--- Source records Enclosed Below ---
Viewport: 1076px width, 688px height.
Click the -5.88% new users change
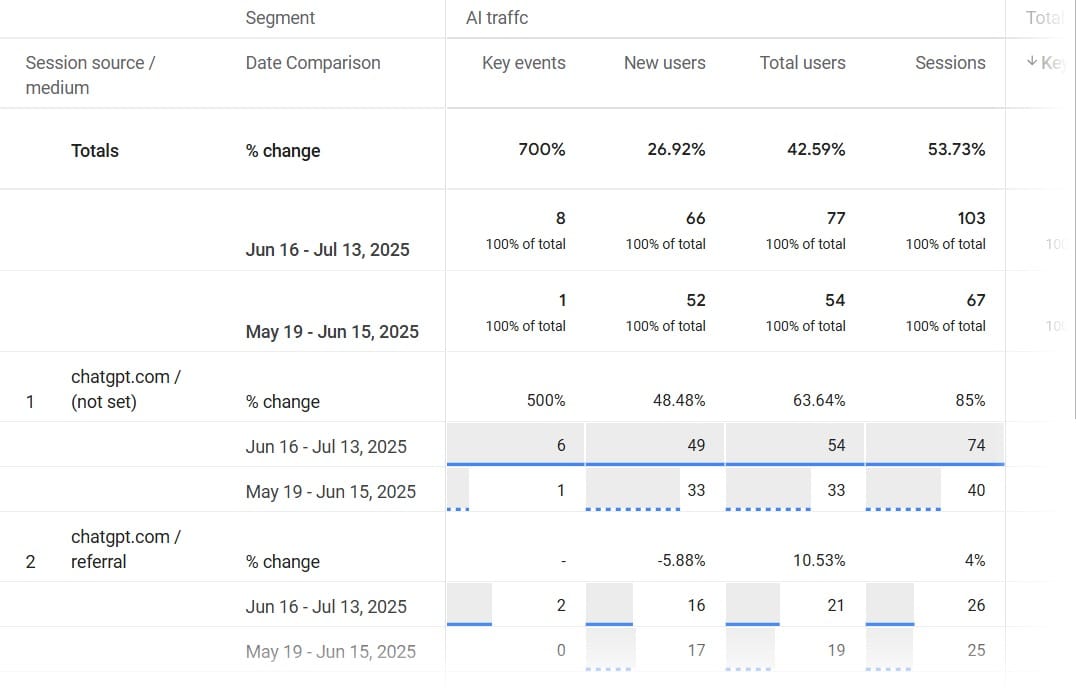pos(681,560)
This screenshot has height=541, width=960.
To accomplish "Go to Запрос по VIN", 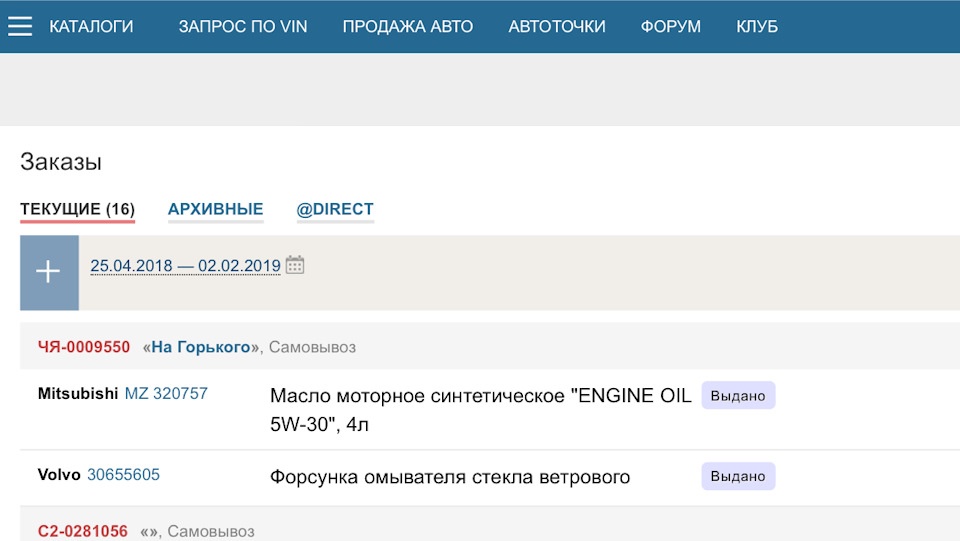I will coord(243,27).
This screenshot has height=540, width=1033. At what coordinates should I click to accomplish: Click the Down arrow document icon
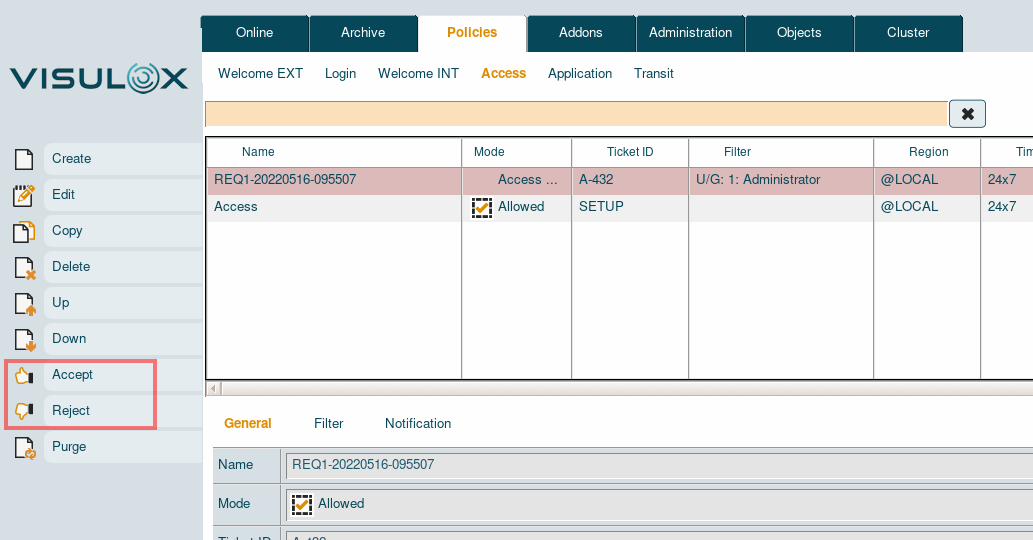(24, 339)
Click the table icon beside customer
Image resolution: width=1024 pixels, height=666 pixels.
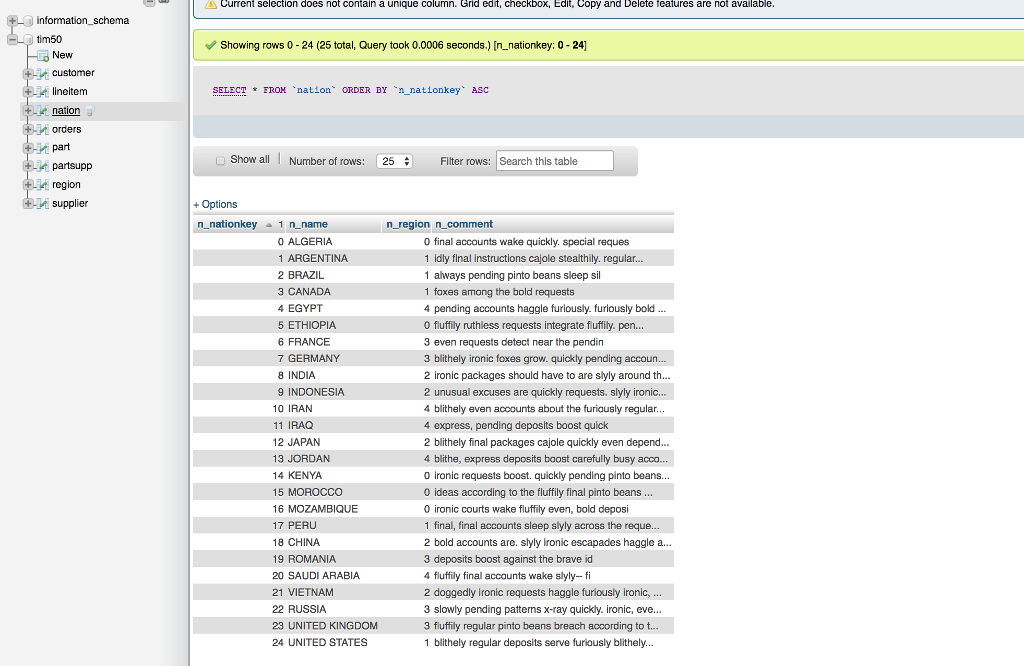[x=44, y=72]

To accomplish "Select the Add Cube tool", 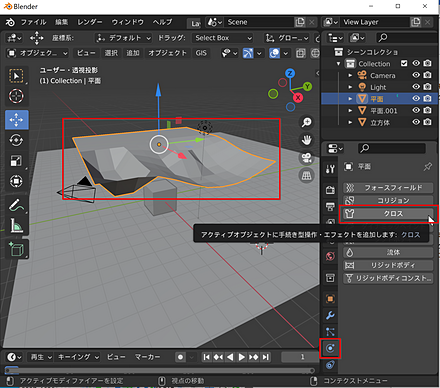I will 16,250.
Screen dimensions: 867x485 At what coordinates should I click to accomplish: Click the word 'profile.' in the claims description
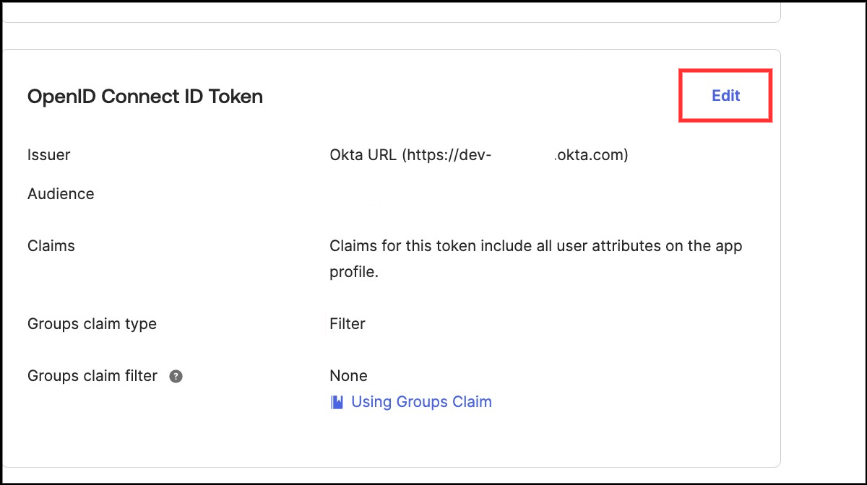(354, 272)
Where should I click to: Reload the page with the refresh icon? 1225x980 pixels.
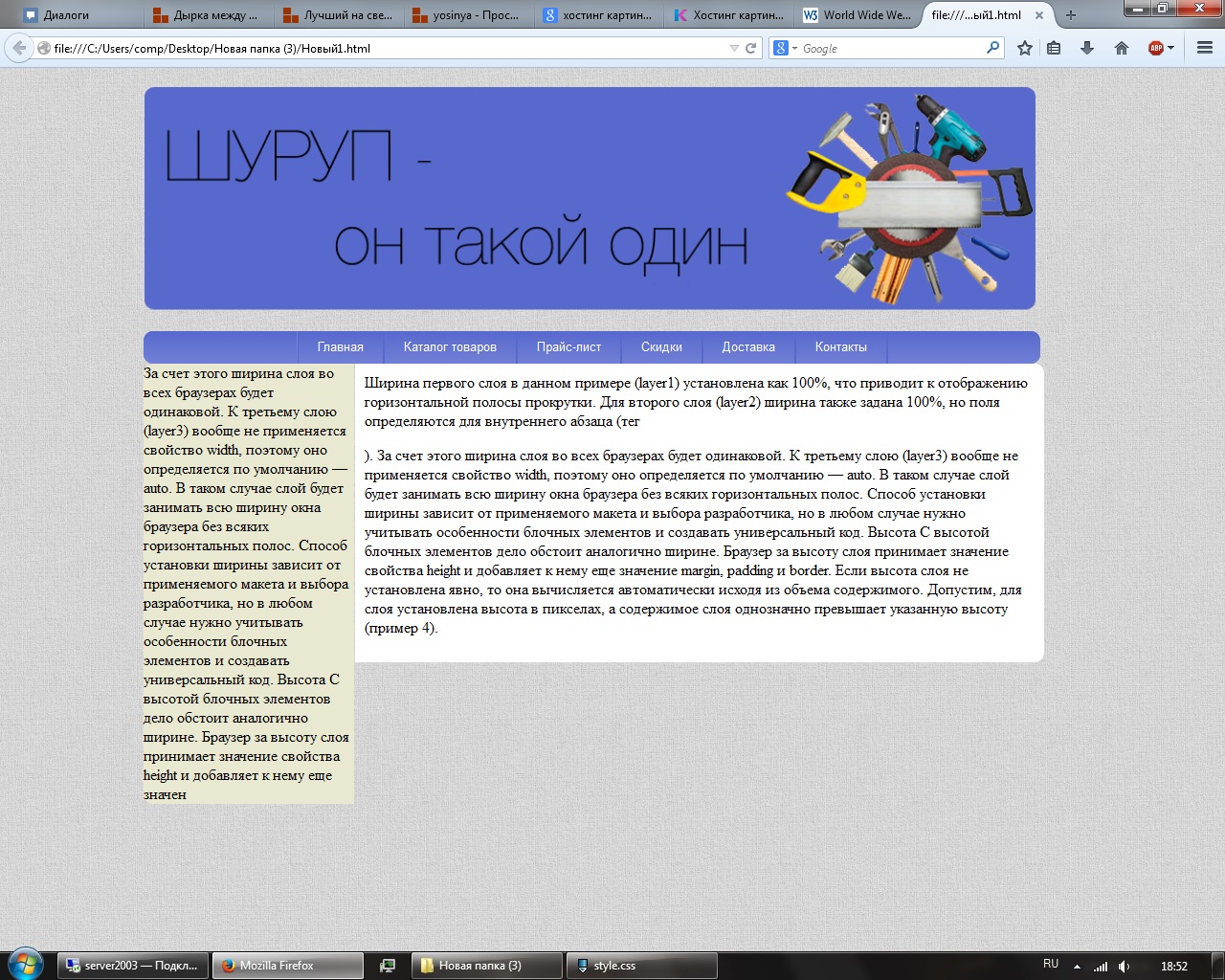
--- End of Enclosed Source records ---
Work to be completed: An exact reproduction of the lines from the line containing "Screen dimensions: 867x485" through the end of the listing above is needed; pictures stay out.

Answer space:
Screen dimensions: 867x485 At what coordinates should I click to accomplish: Click the word 'profile.' in the claims description
(354, 272)
Where should I click to: Reload the page with the refresh icon? 1225x980 pixels.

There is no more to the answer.